Tsuji Yasuhiro, Holford Nicholas H G, Kasai Hidefumi, Ogami Chika, Heo Young-A, Higashi Yoshitsugu, Mizoguchi Akiko, To Hideto, Yamamoto Yoshihiro
Department of Medical Pharmaceutics, Faculty of Pharmaceutical Sciences, University of Toyama, Toyama, Japan.
Department of Pharmacology and Clinical Pharmacology, University of Auckland, Auckland, New Zealand.
Br J Clin Pharmacol. 2017 Aug;83(8):1758-1772. doi: 10.1111/bcp.13262. Epub 2017 Mar 31.
Thrombocytopenia is among the most important adverse effects of linezolid treatment. Linezolid-induced thrombocytopenia incidence varies considerably but has been associated with impaired renal function. We investigated the pharmacodynamic mechanism (myelosuppression or enhanced platelet destruction) and the role of impaired renal function (RF) in the development of thrombocytopenia.
The pharmacokinetics of linezolid were described with a two-compartment distribution model with first-order absorption and elimination. RF was calculated using the expected creatinine clearance. The decrease platelets by linezolid exposure was assumed to occur by one of two mechanisms: inhibition of the formation of platelets (PDI) or stimulation of the elimination (PDS) of platelets.
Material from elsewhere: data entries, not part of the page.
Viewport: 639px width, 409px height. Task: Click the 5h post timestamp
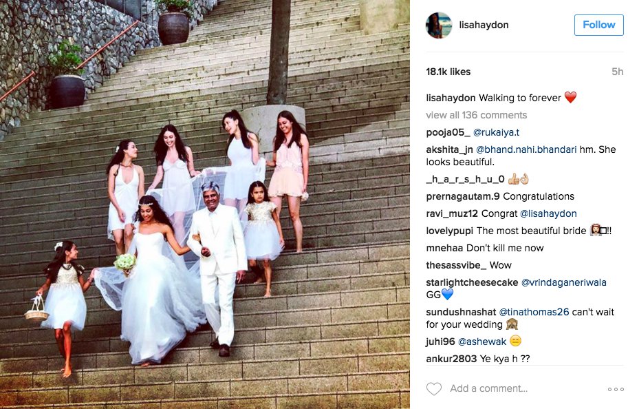[x=618, y=72]
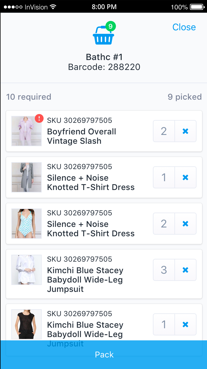The image size is (207, 369).
Task: Tap quantity 2 for the swimsuit item
Action: [164, 224]
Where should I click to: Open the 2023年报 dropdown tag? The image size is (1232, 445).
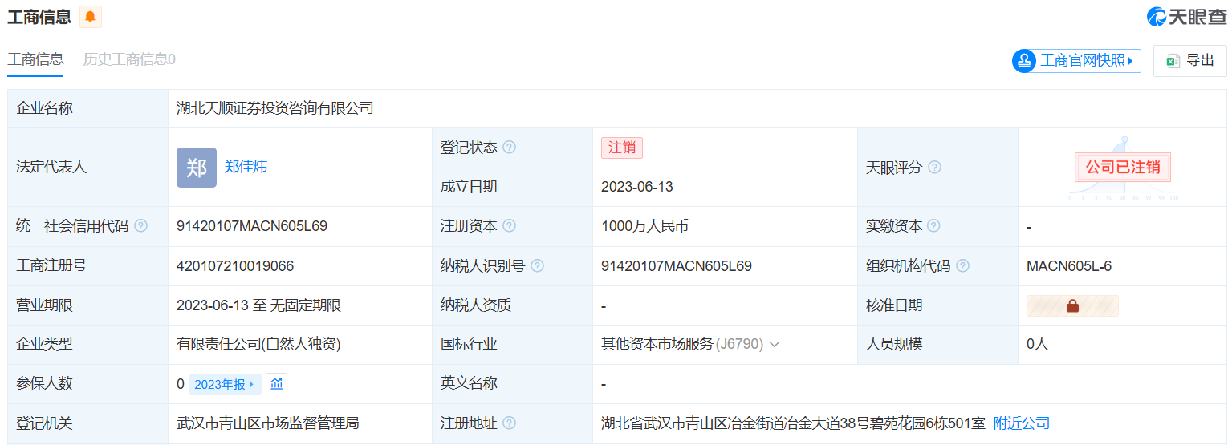pos(224,384)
About 50% of elimination was found to be explained by renal clearance (normal RF). The population mean estimated plasma protein binding of linezolid was 18% [95% confidence interval (CI) 16%, 20%] and was independent of the observed concentrations. The estimated mixture model fraction of patients with a platelet count decreased due to PDI was 0.97 (95% CI 0.87, 1.00), so the fraction due to PDS was 0.03. RF had no influence on linezolid pharmacodynamics.
We have described the influence of weight, renal function, age and plasma protein binding on the pharmacokinetics of linezolid. This combined pharmacokinetic, pharmacodynamic and turnover model identified that the most common mechanism of thrombocytopenia associated with linezolid is PDI. Impaired RF increases thrombocytopenia by a pharmacokinetic mechanism. The linezolid dose should be reduced in RF.
血小板减少是利奈唑胺治疗最重要的不良反应之一。利奈唑胺所致血小板减少的发生率差异很大,但与肾功能受损有关。我们研究了药效学机制(骨髓抑制或血小板破坏增强)以及肾功能受损在血小板减少发生中的作用。
采用具有一级吸收和消除的二室分布模型描述利奈唑胺的药代动力学。使用预期的肌酐清除率计算肾功能。利奈唑胺暴露导致血小板减少被假定通过两种机制之一发生:抑制血小板形成(PDI)或刺激血小板消除(PDS)。
约50%的消除被发现可由肾清除率(正常肾功能)解释。利奈唑胺的群体平均血浆蛋白结合率估计为18%[95%置信区间(CI)16%,20%],且与观察到的浓度无关。因PDI导致血小板计数降低的患者估计混合模型分数为0.97(95%CI 0.87,1.00),因此因PDS导致的分数为0.03。肾功能对利奈唑胺的药效学没有影响。
我们描述了体重、肾功能、年龄和血浆蛋白结合对利奈唑胺药代动力学的影响。这种药代动力学、药效学和周转率联合模型确定,与利奈唑胺相关的血小板减少最常见机制是PDI。肾功能受损通过药代动力学机制增加血小板减少。肾功能受损时应降低利奈唑胺剂量。